E então sentiremos que “o pecado não se reduz a uma pequena «falta de ortografia»: é crucificar, rasgar a marteladas as mãos e os pés do Filho de Deus, e fazer-Lhe saltar o coração”17. Um pecado é muito mais do que “um erro humano”.
Os padecimentos de Cristo animam-nos a fugir de tudo o que possa significar aburguesamento, apatia, preguiça. Avivam o nosso amor e afastam a tibieza. Tornam a nossa alma mortificada, ajudam-nos a guardar melhor os sentidos.
Se alguma vez o Senhor permite doenças, dores ou contradições especialmente intensas e graves, ser-nos-á de grande ajuda e alívio considerar as dores de Cristo na sua Paixão. Ele experimentou todos os sofrimentos físicos e morais, pois “padeceu dos gentios e dos judeus, dos homens e das mulheres, como se vê nas criadas que acusaram São Pedro. Padeceu também dos príncipes e dos seus ministros, e da plebe… Padeceu dos parentes e conhecidos, pois sofreu por causa de Judas, que o atraiçoou, e de Pedro, que o negou. Além disso, padeceu tanto quanto o homem pode padecer. Pois Cristo padeceu dos amigos, que o abandonaram; padeceu na fama, pelas blasfêmias que se proferiram contra Ele; padeceu na honra, pelas irrisões e zombarias que lhe infligiram; nos bens, pois foi despojado até das vestes; na alma, pela tristeza, pelo tédio e pelo temor; no corpo, pelas feridas e pelos açoites”18.
Façamos o propósito de estar mais perto da Virgem nestes dias que precedem a Paixão de seu Filho, e peçamos-lhe que nos ensine a contemplá-lo nesses momentos em que tanto sofreu por nós.
(1) Impropérios, Ofícios da Sexta-feira Santa; (2) São Leão Magno, Sermão 47; (3) Josemaría Escrivá, É Cristo que passa, n. 95; (4) cfr. 1 Pe 2, 24; (5) cfr. 1 Cor 6, 20; (6) São João Crisóstomo, Homilias sobre São Mateus, 87, 1; (7) São Tomás, Sobre o Credo, 6; (8) citado por Santo Afonso Maria de Ligório, Meditações sobre a Paixão, I, 4; (9) Josemaría Escrivá, Caminho, n. 302; (10) Josemaría Escrivá, Sulco, n. 993; (11) cfr.
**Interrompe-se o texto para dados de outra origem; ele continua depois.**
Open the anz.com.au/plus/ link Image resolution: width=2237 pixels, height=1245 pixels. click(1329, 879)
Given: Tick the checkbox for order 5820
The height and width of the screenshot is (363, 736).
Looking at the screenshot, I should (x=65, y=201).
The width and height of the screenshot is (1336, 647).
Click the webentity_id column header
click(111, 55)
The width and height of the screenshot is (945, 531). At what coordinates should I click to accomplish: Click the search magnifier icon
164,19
R. A. Knox, Ejercicios para seglares, Rialp, Madrid, 1956, pág. 137 e segs.; (12) São Leão Magno, Sermão 15 sobre a Paixão; (13) M. Montenegro, Vía Crucis, XIª est.; (14) Josemaría Escrivá, É Cristo que passa, n. 101; (15) Is 53, 5; (16) Santo Afonso Maria de Ligório, op. cit., I, 4; (17) Josemaría Escrivá, Sulco, n. 993; (18) São Tomás, Suma Teológica, 3, q. 46, a. 5.